Ronald had been lazing on the beach, the ocean hissing as rolls of sea water came crashing onto the shore. He sat underneath a large colorful umbrella he had lugged with him which he spent several sandy minutes setting up even though the sun had hidden itself behind a set of thick gray clouds. The beach was mostly vacated except the occasional couple walking by.

Ronald couldn’t help play a game of comparison, measuring up their physique, deducting points for the amount of fat gathered at the waist and for the thinness of the arms and the legs. He ran himself up against the men, especially those clearly younger than him and those walking with younger women wearing bare bikinis, imaging a contest in which the female was placed mid-point between the Ronald and the other male, each beckoning her like a pet, to see who she might run to.

When the more muscular, leaner men walked by, he sat up a little straighter, sucking in his gut.
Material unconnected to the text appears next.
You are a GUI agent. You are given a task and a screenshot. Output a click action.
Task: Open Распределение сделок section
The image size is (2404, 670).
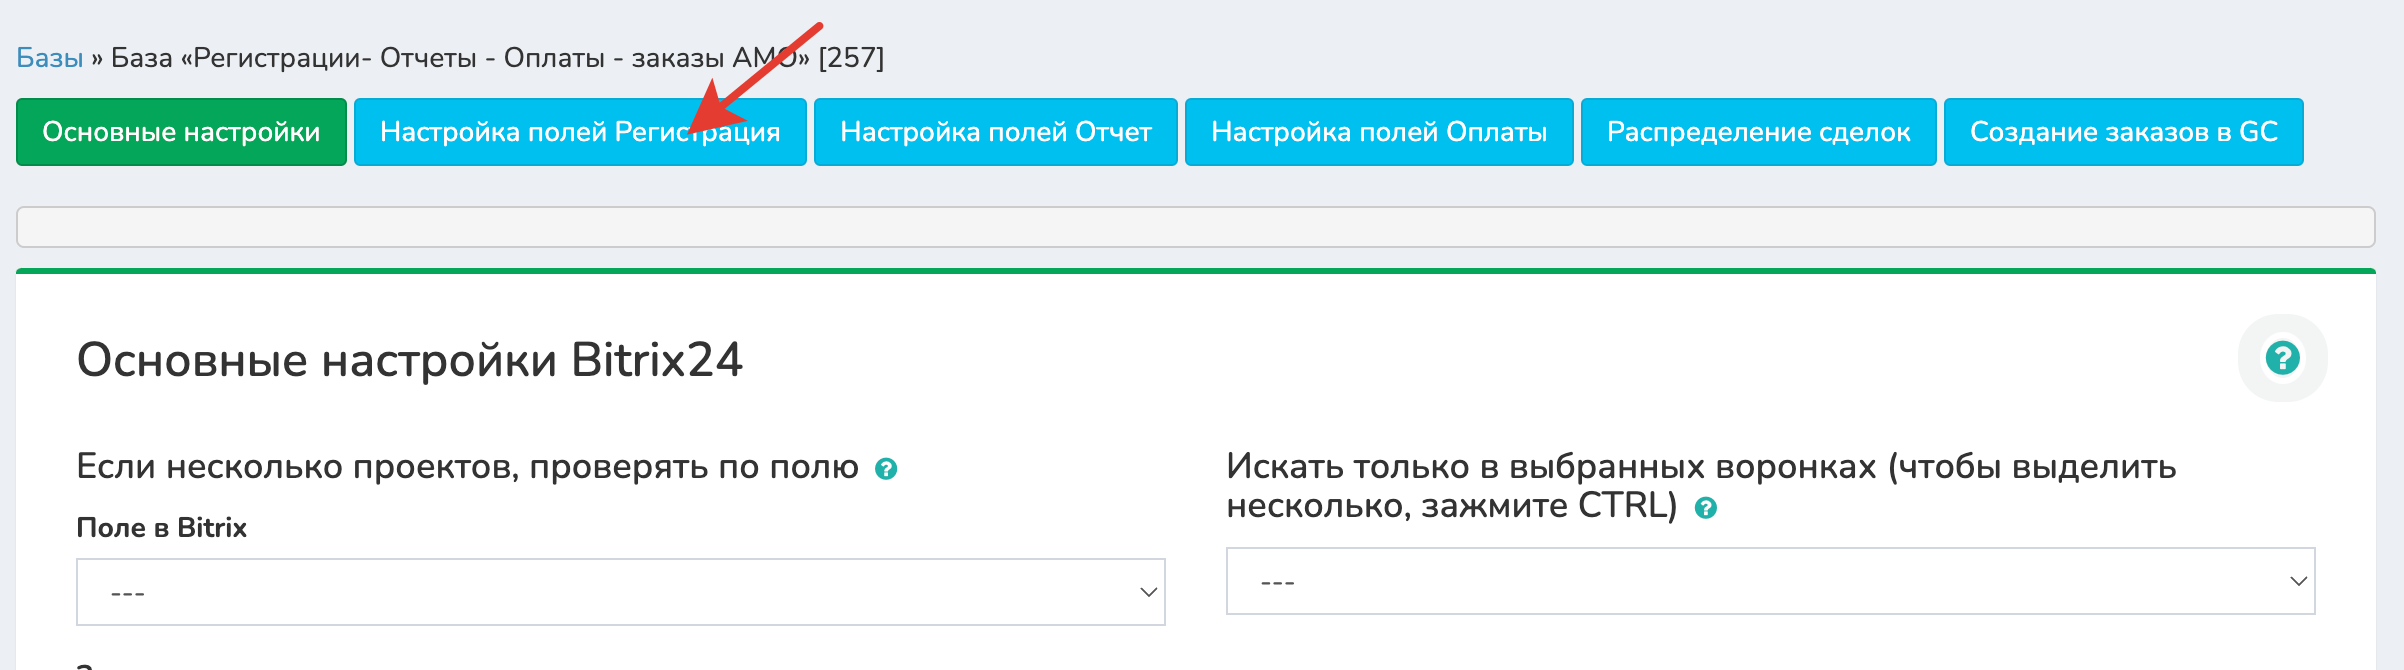click(x=1759, y=132)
Inevitably, it led him to the realization that Ronald had already wasted his youth, and that he should allow the young to be young and in love without his imaginary meddling. In the water, Sophie, his on-again, off-again girlfriend, frolicked in the sea water. Although they were getting along, it had been a quiet hour and a half ride to the beach.

Sophie had just lost her mother to cancer a few months back, had lost the will to worry about weight, to worry about a lot of things. Hence, she had accumulated a small pouch around her midsection which rolled over the bikini bottom she wore. As he watched her, he noticed how much he knew about her and that he had lost interest about finding anything more about her. She had become to him a book he had read only halfway before moving on to another, but always keeping the original on the side of the bed to occasionally peruse.

He recalled when he first had encountered Sophie, at college, her exotic look capturing his attention, the ebony hair with bangs falling straight across her face right above her eyes, framing her pale face and green eyes. She wore black lipstick then and black nail polish, and large rings on her fingers. She had a little nose which grew like a mushroom.

They met in group settings initially but immediately established a separation between themselves and their peers. She harbored a deep pain within her which she tried to exorcise by spending several months in a treatment facility. He had permitted her the right to that pain and to her special place in the world as a result of that pain.

She had been older by a year, more mature. Perhaps that was what attracted her to him then.

He recalled she punched in the arm when he suggested they go out. She watched as other girls had gotten their hooks into him, only to set him loose when he failed to show the kind of interest they wanted. But she was always there.

She turned and waved at him, beckoning him to come into the water with her. She had barely missed him staring at a pair of younger girls walking the beach, tattooed in the right places, top heavy and full lipped.

Ronald waved her off. She threw up her arms and continued to walk out into the ocean.

Ronald picked up his tablet and began reading another book he recently bought, a tome on the power of positive thinking. He bought it one day after dwelling too long on how frustrated he had become with his work especially his co-workers.

He had racked up his employment troubles to the awkwardness he felt around people. Conversations, especially at work, always felt odd to him as if he were taking an essay exam, as if he were being graded on the way he put the words together, the logic of the ideas, the flow of the thoughts.

That was one thing Sophie never did, she never graded him.

An older man, sixty perhaps, walked by with a women clearly younger than him, thirty maybe. The old man’s stomach flapped over his Speedo. His torso was barely supported by his skinny white legs. On the other hand, the woman had smooth skin, a roundness without excess. She was virility to his impotence.

Ronald tried to decipher the relationship. She didn’t look like him. Yet, Ronald could sense no real affection between them. He would win that one.